Meeting Abstract
55.2 Sunday, Jan. 5 13:45 Larval lipid accumulation strategies when adults fail to synthesize lipids: Carry over between life stages in holometabolous insects VISSER, B.*; CASAS, J.; GIRON, D.; Institut de Recherche sur la Biologie de l’Insecte, Université de Tours, IRBI UMR CNRS 7261, Avenue Monge, 37200 Tours, France; Institut de Recherche sur la Biologie de l’Insecte, Université de Tours, IRBI UMR CNRS 7261, Avenue Monge, 37200 Tours, France; Institut de Recherche sur la Biologie de l’Insecte, Université de Tours, IRBI UMR CNRS 7261, Avenue Monge, 37200 Tours, France bertannevisser@gmail.com
Accumulating energetic reserves in anticipation of poor environmental conditions is essential for survival and reproduction. Remarkably, the majority of parasitoid species lack the ability to store energy in the form of lipids in the adult life stage. The loss of lipogenesis evolved concurrently with the parasitoid lifestyle, but it remains unclear how and at which life stage selection acted on parasitoids to fuel the loss of lipogenesis.
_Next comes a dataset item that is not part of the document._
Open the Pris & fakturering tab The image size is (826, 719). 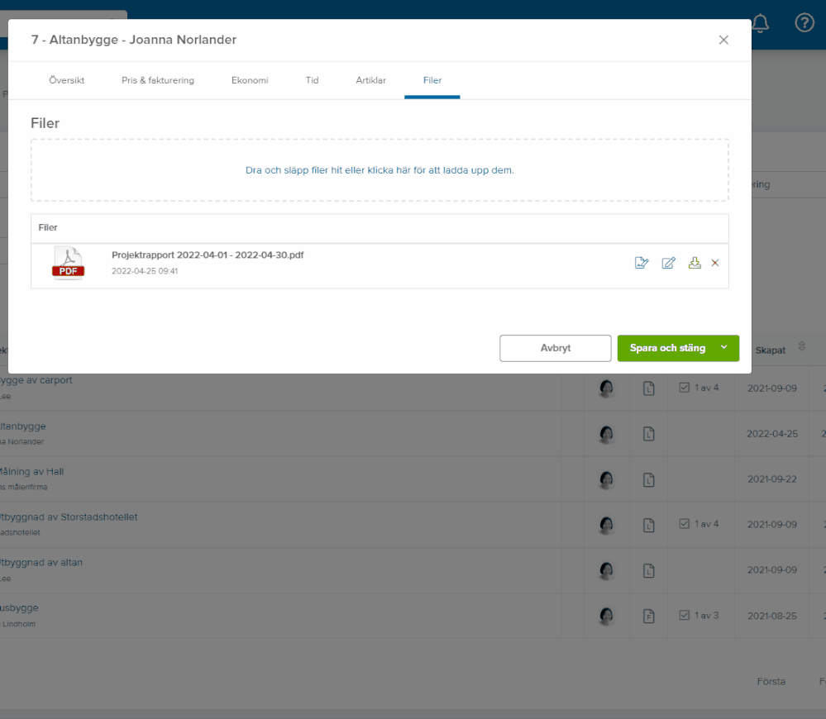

We hypothesized that the parasitic larval lifestyle has facilitated these insects with the means to carry over reserves from their hosts, rendering their own lipid synthesis redundant or too costly to maintain. If losing lipogenesis is indeed neutral or beneficial to larvae, similar lipogenic strategies can be expected between larvae and adults. Using two parasitoid species that differ in lipogenic strategy as adults (i.e. one species that synthesizes lipids and one species that lacks lipogenesis), the aim of this study was to determine if lipogenic strategies are similar between life stages.